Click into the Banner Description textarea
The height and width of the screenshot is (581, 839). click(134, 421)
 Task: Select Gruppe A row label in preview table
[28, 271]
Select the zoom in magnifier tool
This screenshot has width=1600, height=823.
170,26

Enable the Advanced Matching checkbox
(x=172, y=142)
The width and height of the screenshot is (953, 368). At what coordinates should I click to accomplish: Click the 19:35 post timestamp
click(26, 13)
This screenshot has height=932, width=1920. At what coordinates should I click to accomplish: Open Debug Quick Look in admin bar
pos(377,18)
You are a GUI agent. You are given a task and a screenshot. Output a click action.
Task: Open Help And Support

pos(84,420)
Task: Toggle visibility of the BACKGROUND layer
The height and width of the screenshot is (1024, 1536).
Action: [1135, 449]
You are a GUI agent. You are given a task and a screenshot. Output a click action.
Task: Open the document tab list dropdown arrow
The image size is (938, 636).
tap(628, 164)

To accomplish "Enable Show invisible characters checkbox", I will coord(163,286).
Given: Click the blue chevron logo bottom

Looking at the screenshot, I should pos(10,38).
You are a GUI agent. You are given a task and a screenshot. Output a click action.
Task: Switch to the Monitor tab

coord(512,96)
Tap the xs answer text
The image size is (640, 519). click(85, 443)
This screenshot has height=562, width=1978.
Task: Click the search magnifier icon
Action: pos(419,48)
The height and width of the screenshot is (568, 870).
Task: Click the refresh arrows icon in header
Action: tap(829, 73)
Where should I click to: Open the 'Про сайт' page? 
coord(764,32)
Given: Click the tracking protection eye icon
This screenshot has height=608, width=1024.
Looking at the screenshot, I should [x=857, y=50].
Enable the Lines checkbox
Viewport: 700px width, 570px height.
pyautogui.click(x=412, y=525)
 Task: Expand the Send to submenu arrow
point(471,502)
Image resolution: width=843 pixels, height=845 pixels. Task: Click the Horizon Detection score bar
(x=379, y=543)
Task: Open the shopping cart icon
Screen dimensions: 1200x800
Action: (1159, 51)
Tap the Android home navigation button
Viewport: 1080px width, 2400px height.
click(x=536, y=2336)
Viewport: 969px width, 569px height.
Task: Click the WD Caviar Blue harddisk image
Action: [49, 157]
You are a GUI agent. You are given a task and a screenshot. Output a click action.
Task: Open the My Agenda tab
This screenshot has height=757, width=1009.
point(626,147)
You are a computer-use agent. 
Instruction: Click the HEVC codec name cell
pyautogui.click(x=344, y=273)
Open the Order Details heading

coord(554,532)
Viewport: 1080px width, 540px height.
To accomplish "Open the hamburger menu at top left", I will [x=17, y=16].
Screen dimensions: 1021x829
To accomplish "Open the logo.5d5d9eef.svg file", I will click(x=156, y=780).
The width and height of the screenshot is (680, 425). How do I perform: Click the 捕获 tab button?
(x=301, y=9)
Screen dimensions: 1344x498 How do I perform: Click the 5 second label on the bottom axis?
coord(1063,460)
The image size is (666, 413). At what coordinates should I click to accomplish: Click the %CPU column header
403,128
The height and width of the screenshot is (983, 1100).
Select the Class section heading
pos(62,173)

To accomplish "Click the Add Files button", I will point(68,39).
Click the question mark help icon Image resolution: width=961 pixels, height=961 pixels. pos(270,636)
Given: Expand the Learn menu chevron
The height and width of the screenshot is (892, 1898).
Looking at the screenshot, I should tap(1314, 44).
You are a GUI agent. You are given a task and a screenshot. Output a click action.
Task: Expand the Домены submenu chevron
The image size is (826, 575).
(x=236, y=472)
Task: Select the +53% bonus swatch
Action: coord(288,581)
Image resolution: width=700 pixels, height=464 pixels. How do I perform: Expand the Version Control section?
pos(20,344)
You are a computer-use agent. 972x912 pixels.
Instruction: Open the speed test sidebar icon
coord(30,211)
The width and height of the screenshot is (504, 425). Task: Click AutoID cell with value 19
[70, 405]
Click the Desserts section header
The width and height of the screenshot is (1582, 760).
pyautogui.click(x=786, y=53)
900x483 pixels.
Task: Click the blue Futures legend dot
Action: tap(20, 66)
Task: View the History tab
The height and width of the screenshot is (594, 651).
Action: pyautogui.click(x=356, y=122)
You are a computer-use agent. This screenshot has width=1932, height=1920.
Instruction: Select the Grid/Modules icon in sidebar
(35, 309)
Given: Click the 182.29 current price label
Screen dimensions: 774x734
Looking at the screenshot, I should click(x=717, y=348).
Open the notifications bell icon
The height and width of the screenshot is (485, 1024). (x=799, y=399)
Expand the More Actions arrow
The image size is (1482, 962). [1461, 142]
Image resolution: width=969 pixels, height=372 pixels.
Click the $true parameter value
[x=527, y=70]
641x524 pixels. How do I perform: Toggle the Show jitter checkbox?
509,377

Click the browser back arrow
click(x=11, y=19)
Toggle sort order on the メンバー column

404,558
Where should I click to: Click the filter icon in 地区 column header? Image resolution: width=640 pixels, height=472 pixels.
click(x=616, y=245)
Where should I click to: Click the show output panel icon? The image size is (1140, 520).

■ ■ ■ ■ ■ ■ ■

Work instructions - Retype the lines of the material from the one containing "Image resolution: width=969" through the last line, exactly, and give no other lines.

Answer -
Image resolution: width=969 pixels, height=372 pixels.
Click the $true parameter value
[x=527, y=70]
641x524 pixels. How do I perform: Toggle the Show jitter checkbox?
509,377

Click the browser back arrow
click(x=11, y=19)
Toggle sort order on the メンバー column

404,558
Where should I click to: Click the filter icon in 地区 column header? Image resolution: width=640 pixels, height=472 pixels.
click(x=616, y=245)
Where should I click to: Click the show output panel icon? The image size is (1140, 520).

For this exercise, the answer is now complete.